To sum up, after the pandemic period, when prices of services increased more slowly than prices of goods, the gap between their growth rates in CPI terms is returning to its long-term (positive) average. The gap is in line with the historical norm and is not anomalous in the international context either (in HICP terms). However, the uncertainty regarding the further slowdown in services inflation is associated mainly with the fading of the currently low contribution of imputed rent in a recovering property market.


[1] For the international comparison, data from the Harmonised Index of Consumer Prices (HICP) were used, for which the definition of goods and services differs slightly from the CPI. The main difference is that imputed rent is not included in services in the HICP.

[2] A strongly positive growth differential between prices of services and goods is typical of converging economies and is referred to in the literature as the Balassa-Samuelson effect. This phenomenon is reflected in the forecast by the contribution of price convergence to marginal costs in the consumer sector. In addition to the long-term Balassa-Samuelson effect, the reason for the higher growth in prices of services than goods may be the greater weight of the still rapidly growing labour costs in the production of non-tradables. Greater pricing power of companies – due to the fact that in local markets service providers are often pseudo monopolies and there are often strong personal ties between providers and customers (especially in smaller towns) – may have the same effect. Consumers are therefore willing to accept higher prices (stronger price growth), as they are de facto putting money into the pockets of their “neighbours” (not international firms), which thus increases profit margins. Last but not least, the redirection of part of households’ consumption expenditure from goods back to services in the period of the post-Covid reopening of the economy, services, entertainment and travel and the resulting general euphoria, also had some effect.
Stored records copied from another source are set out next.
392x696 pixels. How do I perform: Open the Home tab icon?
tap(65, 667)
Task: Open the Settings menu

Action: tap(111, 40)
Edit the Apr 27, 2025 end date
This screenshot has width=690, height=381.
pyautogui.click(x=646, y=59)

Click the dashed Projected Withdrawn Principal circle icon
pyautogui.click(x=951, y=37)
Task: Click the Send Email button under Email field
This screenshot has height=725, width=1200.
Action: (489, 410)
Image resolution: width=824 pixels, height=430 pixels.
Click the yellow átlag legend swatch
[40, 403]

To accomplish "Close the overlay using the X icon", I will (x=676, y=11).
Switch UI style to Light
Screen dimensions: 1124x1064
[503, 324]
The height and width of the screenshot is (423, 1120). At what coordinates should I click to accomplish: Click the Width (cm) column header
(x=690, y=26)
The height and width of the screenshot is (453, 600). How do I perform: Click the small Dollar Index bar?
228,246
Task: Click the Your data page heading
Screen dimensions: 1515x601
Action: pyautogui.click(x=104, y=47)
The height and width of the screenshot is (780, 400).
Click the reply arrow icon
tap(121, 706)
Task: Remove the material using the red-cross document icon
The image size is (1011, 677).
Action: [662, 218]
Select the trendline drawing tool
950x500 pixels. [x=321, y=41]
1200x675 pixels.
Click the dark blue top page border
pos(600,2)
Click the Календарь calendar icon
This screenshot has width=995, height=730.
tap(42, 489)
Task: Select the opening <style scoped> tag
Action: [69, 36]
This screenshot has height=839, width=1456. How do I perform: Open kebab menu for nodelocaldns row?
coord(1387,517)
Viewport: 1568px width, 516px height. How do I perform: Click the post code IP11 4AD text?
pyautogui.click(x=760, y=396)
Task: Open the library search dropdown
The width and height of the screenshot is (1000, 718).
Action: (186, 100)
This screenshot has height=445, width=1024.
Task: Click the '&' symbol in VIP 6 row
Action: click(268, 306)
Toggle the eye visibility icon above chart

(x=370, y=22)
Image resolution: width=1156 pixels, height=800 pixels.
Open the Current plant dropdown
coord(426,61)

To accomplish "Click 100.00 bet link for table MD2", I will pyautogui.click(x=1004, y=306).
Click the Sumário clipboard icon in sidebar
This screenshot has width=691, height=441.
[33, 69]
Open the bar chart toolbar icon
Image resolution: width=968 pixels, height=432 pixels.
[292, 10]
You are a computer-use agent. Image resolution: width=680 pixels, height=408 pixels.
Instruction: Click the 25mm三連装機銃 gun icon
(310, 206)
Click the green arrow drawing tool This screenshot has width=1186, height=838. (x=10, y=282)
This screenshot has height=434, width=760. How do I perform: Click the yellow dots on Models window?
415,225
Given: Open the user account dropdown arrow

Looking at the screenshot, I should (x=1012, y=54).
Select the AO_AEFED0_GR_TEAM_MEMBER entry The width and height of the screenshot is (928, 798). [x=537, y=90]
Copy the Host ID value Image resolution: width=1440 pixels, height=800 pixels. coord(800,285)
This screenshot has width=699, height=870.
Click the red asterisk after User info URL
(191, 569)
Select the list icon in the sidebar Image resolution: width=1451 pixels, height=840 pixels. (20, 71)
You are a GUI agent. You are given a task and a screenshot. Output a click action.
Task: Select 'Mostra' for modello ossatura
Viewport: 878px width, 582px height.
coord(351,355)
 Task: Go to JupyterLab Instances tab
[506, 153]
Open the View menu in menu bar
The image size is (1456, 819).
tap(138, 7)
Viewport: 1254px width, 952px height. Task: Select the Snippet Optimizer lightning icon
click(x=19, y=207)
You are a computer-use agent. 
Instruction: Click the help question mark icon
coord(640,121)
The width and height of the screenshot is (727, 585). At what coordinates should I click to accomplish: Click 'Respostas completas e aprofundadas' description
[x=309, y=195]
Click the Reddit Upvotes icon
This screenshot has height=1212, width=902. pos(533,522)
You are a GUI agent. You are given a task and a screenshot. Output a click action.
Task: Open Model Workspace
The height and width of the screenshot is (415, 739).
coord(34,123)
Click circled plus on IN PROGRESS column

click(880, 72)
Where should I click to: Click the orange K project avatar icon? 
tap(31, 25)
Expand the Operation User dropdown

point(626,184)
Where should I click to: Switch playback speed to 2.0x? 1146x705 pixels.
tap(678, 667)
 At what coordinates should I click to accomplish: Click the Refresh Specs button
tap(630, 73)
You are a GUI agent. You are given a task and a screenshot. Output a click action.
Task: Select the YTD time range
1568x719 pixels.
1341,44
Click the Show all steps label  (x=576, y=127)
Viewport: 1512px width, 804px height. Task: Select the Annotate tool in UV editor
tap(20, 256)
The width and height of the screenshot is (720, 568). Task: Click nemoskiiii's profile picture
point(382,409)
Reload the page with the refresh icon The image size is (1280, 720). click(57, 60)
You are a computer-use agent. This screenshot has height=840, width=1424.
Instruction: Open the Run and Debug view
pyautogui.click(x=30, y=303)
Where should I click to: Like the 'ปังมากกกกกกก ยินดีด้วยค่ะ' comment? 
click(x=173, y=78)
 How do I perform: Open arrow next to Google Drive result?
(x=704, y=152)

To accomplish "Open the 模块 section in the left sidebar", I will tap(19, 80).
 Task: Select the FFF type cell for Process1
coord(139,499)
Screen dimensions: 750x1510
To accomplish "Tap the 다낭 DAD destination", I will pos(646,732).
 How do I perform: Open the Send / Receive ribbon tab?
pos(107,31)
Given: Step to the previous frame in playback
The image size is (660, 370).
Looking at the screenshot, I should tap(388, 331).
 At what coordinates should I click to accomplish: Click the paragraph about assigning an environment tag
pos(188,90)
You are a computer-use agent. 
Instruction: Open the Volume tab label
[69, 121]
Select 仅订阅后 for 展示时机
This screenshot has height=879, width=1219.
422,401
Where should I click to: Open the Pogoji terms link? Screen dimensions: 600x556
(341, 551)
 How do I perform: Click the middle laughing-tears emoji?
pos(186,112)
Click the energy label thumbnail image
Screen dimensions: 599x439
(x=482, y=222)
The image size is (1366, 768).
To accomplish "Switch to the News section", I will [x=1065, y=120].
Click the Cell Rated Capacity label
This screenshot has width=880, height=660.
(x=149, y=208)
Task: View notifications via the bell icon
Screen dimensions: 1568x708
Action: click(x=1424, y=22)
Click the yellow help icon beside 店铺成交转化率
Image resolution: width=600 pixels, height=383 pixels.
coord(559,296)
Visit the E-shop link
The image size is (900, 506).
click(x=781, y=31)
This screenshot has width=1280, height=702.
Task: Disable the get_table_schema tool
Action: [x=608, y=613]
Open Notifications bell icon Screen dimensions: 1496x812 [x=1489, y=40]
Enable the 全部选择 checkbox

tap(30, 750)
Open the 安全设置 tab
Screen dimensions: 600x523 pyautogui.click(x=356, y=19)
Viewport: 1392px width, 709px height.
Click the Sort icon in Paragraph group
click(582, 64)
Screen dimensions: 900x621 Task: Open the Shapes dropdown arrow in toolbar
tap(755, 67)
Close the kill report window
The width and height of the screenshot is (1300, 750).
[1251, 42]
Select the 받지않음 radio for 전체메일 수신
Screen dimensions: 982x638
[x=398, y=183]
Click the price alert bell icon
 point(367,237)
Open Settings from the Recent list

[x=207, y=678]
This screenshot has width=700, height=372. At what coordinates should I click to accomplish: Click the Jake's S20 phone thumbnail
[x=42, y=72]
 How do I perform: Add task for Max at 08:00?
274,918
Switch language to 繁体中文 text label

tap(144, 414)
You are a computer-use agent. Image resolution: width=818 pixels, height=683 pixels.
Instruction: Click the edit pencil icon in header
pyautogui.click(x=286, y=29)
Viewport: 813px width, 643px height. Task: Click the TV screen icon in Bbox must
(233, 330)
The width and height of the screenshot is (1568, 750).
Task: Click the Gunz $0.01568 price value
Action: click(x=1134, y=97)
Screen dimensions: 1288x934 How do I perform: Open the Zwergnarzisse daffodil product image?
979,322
[3] By then, growth in imputed rent had started to slow significantly, so the negative gap between services and goods inflation in national CPI terms conversely began to widen even more.

[4] The analysis focuses on around 80 goods and services items in the consumer basket which together make up core inflation. These items combined account for more than 50% of the consumer basket.

[5] Persistence is defined as the sum of the first three coefficients of the partial autocorrelation function on the seasonally adjusted month-on-month price changes. Persistence indicates the extent to which an observed movement in prices remains at the level attained.